Annette Messager Ouvrages

6 mai – 17 juin 1988

16 rue Quentin 21000 Dijon

Dès les années 1970, Annette Messager réalise des œuvres qui s’affirment d’abord dans leur détermination à s’isoler des courants et tendances de la scène artistique occupée alors par les représentants de Support Surface ou de la Figuration narrative.

Certes on la ralliera très vite au rang de l’art sociologique. Mais qui parle encore aujourd’hui de cette branche là, tant les mouvements, bien souvent artifices commodes et réducteurs se font et se défont tout aussi vite. Les artistes eux-mêmes s’en dégagent et c’est tant mieux. Annette Messager toujours à l’écart de ce qu’on peut déceler comme courants de l’art actuel a présenté à Dijon au Consortium des « ouvrages » confectionnés cette année et l ‘année passée. À première vue on quitte le cauchemardesque empire des chimères, ces êtres hybrides, monstrueux qui hantèrent quelque temps les cimaises pour pénétrer un monde plus intime d’images soigneusement encadrées de noir. Annette Messager a abandonné ici le monumental envahissement du mur des exubérantes chimères et effigies pour une présentation de photographies de fragments du corps humain, de format plus réduit, disposées en une dispersion ordonnée comme autant d’ex-voto sur les parois d’une chapelle. L’œuvre fragmentée qui ne dit rien de son commencement ni de sa fin n’énoncera donc que par bribes la douce perversité de l’artiste, truqueuse à, nouveau ayant repeint sur ses photographies toutes sortes de pays ages évocateurs.

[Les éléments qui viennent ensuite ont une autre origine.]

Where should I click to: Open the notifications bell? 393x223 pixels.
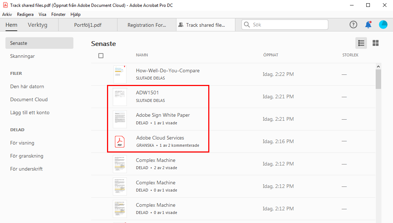[x=368, y=25]
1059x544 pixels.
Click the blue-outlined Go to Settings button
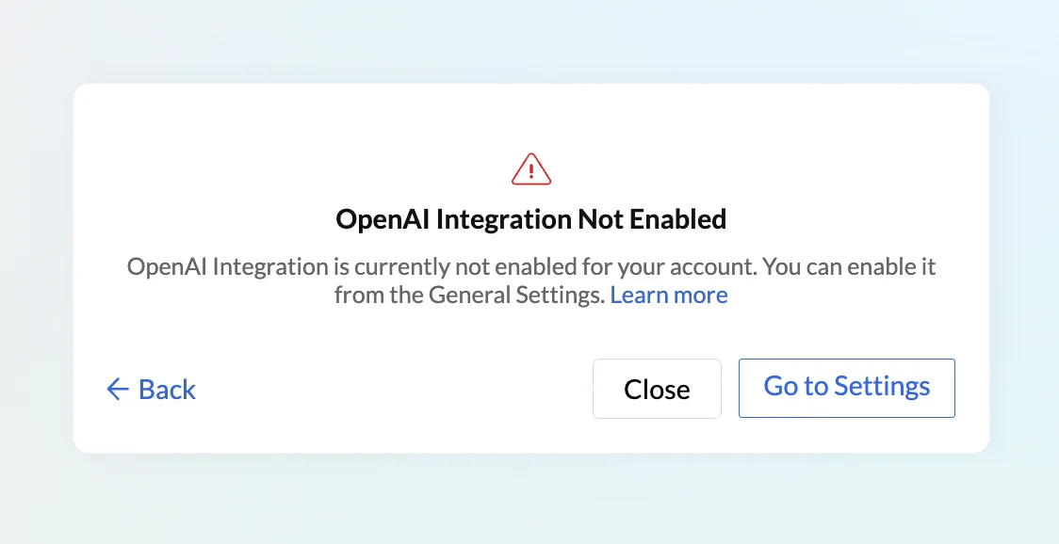847,388
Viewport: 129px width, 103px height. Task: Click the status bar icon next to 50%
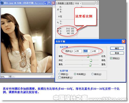[10, 77]
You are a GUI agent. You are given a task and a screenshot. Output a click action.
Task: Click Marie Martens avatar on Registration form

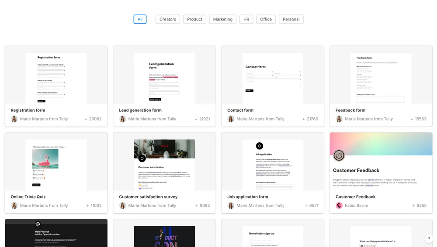[14, 119]
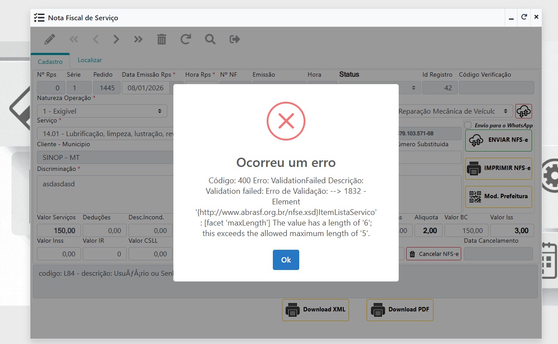Expand the Reparação Mecânica de Veículos dropdown
The width and height of the screenshot is (558, 344).
click(455, 111)
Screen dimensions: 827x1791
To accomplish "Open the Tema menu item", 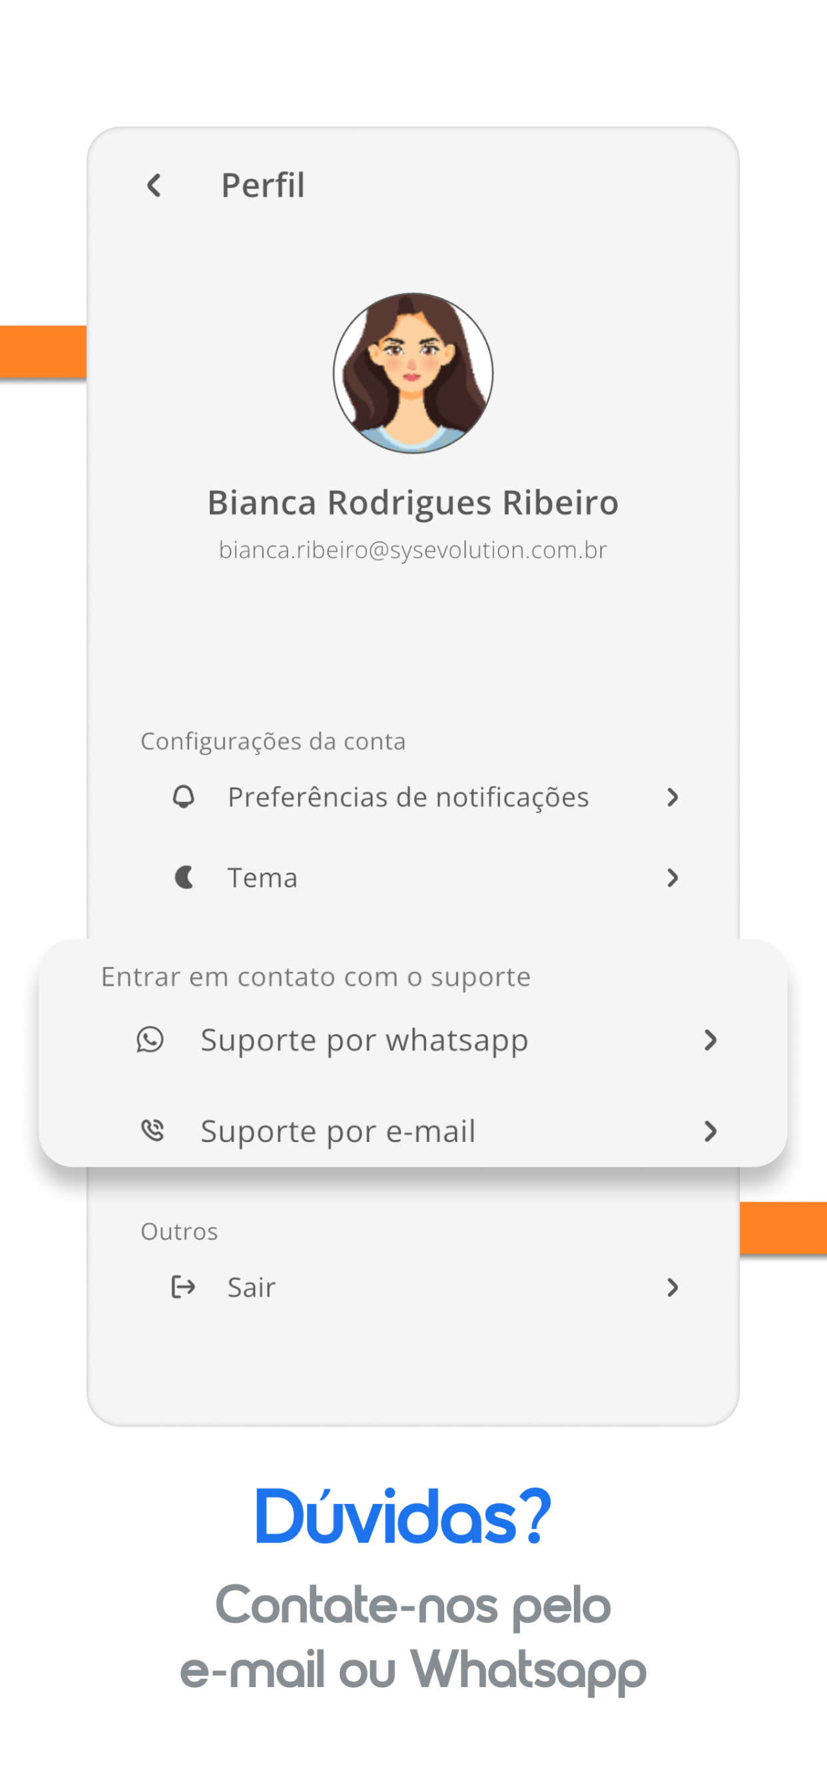I will click(425, 877).
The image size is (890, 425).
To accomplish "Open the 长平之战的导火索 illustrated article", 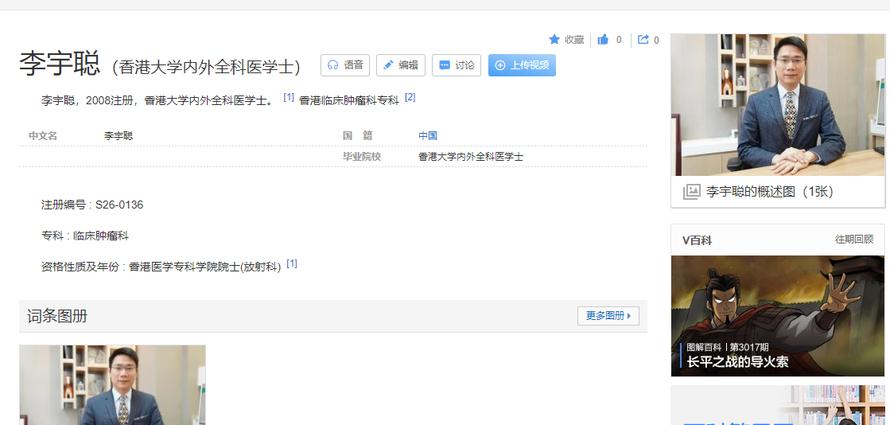I will pos(777,316).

Prédatrice, Annette Messager s’approprie le monde par morceaux. À ainsi les mains, côté paume, photographiées, isolées sur fond noir emplissent un pièce. Accrochées haut sur les murs et penchées en avant à la manière de trophées de chasse elles constituent la série des  » Lignes de la main ». Mais il ne s’agit pas seulement de simples photographies car des motifs divers repeints les recouvrent et des colonnes de mots écrits directement sur le mur au crayon de couleur semblent à la fois leur servir de support et leur rendre un troublant hommage. Ces mots qui expriment tous des comportements humains et des sentiments, peur, jalousie, consolation, calme, trouble, tolérance, bonheur, promesse, séduction, respect, ambition, attente, tentation, retour… Sont là certes pour ce qu’ils signifient mais surtout pour ce pouvoir qu’ils détiennent d’invoquer les images. Or par delà leur présence comme conjuration, comme prière, offrande et autel en même temps leur répétition obsessionnelle tend à pervertir l’image et entretenir le caractère énigmatique et divinatoire de ce simulacre de chiromancie. La série « Mes petites effigies » est constituée de poupées de chiffon et nounours disposés au mur. Les mots également présents jouent un rôle de cadre ou bien de socles tandis que de petites photographies encadrées grossièrement sont suspendues au cou de chaque petit personnage. L’ensemble plus proche du monde fétichisé de la sorcellerie que de celui de l’enfance évoque tout à la fois les ex-voto un culte mystérieux, la magie noire ou blanche et plus généralement toute pratique ne relevant pas de la connaissance naturelle mais occulte. Des pratiques occultes aux pratiques artistiques le pas pourrait être facilement franchi. Ne le franchissons pas cela nous conduirait dans des considérations bien inutiles. Il est bien plus intéressant de constater comment Annette Messager, à l’instar de bien des attitudes récentes qui insistent sur une nécessaire distance entre l’artiste et son œuvre, entre le spectateur et ce qu’il regarde, a su trouver les moyens de nous faire pénétrer pas seulement une œuvre mais un univers artistique tout entier. Les titres reflètent l’intimité qui existe entre l’artiste et « ses choses » : Mes trophées, Mes petites effigies, ouvrages, ouvrages de broderie, vœux traduisent la tendresse et l’attachement qui lient l’artiste à ses confections.